Rineke Dijkstra, fotograma de La ronda de la nit, 2019. © Rineke Dijkstra
Le résultat est une expérience dans laquelle le spectateur observe d’autres spectateurs, nous faisant prendre conscience de la façon dont nous regardons et interprétons l’art. Cette idée est renforcée par les profils différents des spectateurs filmés par Dijkstra : depuis des groupes de Japonais qui abordent la peinture sous un angle économique et touristique jusqu'à des dames âgées expertes en histoire de l'art, chacune avec sa manière particulière de la vivre. Son talent de portraitiste se manifeste dans la manière dont il se concentre sur les personnages, créant ainsi un portrait collectif qui rappelle l'essence même de l'œuvre de Rembrandt. De plus, Dijkstra utilise un fond blanc pour focaliser l’attention sur les spectateurs, transformant l’œuvre en un véritable jeu de miroirs où nous devenons nous-mêmes spectateurs des spectateurs du tableau.
Rineke Dijkstra, fotograma de Night watching, 2019. © Rineke Dijkstra
D'autre part, Philippe Parreno nous transporte, avec son installation audiovisuelle 'La Quinta del Sordo', dans la maison où Goya a peint ses Peintures Noires. Parreno souhaite que le public découvre à quoi ces œuvres devaient ressembler dans leur environnement d’origine. Avec une esthétique que l’artiste définit comme un « film de science-fiction », l’œuvre joue avec un éclairage presque fantomatique : seuls le reflet d’une bougie et le bourdonnement de la cheminée éclairent l’obscurité. Cela nous permet de voir de près les coups de pinceau de Goya, comme si nous étions dans un autre siècle. Mais le travail acoustique fait aussi partie de l’œuvre : le crépitement du feu, les aboiements d’un chien au loin, des murmures indéfinis qui semblent provenir d’un passé qui n’existe plus. C'est une expérience énigmatique et dérangeante. Parreno a voulu représenter à quoi ces peintures devaient ressembler dans leur espace d'origine, sans lumière électrique, avec un éclairage jaunâtre et tamisé qui transforme complètement la perception des œuvres. Selon lui, voir ces tableaux au Prado n’est pas une expérience naturelle, mais une fiction.
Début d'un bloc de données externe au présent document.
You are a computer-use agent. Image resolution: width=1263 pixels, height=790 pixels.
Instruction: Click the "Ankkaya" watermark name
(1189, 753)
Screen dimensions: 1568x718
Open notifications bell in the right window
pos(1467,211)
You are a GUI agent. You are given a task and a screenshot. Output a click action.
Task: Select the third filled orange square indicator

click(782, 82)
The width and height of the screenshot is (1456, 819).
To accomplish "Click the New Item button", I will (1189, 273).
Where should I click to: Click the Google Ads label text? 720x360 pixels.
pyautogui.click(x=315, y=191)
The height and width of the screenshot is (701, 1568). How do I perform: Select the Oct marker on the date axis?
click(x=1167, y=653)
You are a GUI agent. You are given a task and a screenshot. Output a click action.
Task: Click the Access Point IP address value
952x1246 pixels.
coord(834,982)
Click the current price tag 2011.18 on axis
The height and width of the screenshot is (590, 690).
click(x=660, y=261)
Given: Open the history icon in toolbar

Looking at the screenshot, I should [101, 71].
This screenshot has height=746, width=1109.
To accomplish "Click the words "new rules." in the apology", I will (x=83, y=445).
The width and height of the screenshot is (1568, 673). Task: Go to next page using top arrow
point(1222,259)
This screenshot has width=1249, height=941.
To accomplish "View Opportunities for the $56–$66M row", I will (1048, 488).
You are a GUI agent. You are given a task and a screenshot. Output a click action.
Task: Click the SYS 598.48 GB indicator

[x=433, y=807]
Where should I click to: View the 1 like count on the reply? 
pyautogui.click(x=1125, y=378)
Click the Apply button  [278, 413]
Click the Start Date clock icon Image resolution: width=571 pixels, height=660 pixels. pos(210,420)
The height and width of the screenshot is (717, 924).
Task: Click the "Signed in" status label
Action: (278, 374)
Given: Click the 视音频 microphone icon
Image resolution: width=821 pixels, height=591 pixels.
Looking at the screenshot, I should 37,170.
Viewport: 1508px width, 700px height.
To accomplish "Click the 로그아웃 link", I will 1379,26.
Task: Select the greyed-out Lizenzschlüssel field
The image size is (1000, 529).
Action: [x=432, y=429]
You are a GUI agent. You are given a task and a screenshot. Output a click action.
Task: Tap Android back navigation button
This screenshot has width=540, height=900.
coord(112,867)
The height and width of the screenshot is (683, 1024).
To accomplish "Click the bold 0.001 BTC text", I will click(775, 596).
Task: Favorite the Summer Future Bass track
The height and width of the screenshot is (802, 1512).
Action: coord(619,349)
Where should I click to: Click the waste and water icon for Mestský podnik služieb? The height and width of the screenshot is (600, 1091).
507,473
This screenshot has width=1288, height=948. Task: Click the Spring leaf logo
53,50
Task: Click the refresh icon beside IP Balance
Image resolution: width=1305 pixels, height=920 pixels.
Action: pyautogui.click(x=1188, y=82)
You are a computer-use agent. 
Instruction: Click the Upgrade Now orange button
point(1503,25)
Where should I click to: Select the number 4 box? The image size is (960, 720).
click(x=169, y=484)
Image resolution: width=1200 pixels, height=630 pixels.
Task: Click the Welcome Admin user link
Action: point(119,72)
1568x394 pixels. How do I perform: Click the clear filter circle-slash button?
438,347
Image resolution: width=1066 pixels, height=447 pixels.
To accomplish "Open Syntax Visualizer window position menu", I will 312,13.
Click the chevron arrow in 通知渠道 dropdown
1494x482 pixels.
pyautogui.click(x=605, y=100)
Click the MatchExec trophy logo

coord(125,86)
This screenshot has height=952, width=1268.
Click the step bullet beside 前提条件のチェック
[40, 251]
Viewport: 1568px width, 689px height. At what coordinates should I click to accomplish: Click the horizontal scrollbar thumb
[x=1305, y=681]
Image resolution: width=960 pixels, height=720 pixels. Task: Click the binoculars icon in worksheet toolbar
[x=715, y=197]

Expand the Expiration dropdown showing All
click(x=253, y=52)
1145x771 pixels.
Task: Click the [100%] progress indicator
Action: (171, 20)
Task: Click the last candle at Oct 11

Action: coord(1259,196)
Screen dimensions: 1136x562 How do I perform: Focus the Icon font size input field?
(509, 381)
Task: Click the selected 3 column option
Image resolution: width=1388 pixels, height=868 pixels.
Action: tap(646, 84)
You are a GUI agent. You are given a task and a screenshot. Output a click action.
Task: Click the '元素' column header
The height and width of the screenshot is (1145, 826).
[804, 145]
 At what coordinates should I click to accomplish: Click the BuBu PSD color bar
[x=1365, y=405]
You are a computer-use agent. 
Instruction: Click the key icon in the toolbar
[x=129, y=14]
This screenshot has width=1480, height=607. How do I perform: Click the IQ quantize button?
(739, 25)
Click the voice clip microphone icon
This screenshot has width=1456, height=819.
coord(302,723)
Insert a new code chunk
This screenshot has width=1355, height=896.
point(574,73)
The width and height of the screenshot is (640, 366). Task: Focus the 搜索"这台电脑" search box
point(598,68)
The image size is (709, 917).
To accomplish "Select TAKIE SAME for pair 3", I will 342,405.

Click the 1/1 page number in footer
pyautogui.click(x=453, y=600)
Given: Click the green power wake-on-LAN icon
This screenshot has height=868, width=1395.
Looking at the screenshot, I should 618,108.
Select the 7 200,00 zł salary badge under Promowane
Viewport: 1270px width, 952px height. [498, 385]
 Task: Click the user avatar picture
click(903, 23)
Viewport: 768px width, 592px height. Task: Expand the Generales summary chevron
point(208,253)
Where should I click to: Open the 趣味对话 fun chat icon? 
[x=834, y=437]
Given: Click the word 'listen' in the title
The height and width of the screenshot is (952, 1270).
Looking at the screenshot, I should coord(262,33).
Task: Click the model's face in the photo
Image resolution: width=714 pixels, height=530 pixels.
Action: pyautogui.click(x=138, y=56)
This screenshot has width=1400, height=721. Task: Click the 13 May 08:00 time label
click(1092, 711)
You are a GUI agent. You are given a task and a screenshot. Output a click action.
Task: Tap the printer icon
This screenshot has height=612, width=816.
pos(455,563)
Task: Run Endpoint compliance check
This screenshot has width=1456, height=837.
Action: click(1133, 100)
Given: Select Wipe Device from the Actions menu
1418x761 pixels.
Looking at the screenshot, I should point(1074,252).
Le titre de l'exposition, « Outside the Frame », fait référence au fait que Dijkstra et Parreno remettent tous deux en question l'idée classique du cadre de l'œuvre d'art. Dijkstra se concentre sur l’observateur et en fait le sujet de l’analyse, tandis que Parreno brise les barrières physiques du musée pour nous emmener dans un lieu qui n’existe plus. De plus, CaixaForum Barcelona a créé un espace interactif qui élargit cette réflexion. Grâce à un dispositif participatif, les expériences des visiteurs sont recueillies pour rendre visible la manière dont nous percevons l’art, quelle est notre performativité dans les musées et les gestes et impressions que nous pouvons entendre en audio. De plus, un système d'intelligence artificielle génère des images basées sur la façon dont nous imaginons « La Ronde de nuit » après avoir écouté les impressions des groupes de personnes filmées par Dijkstra. Il s’agit d’une proposition très intéressante qui, au-delà de nous inviter à contempler l’art, nous amène à repenser la manière dont nous le vivons.
Philippe Parreno, fotograma de La quinta del sordo, 2021. © Atelier Philippe Parreno © Museo Nacional del Prado. © Andrea Rossetti.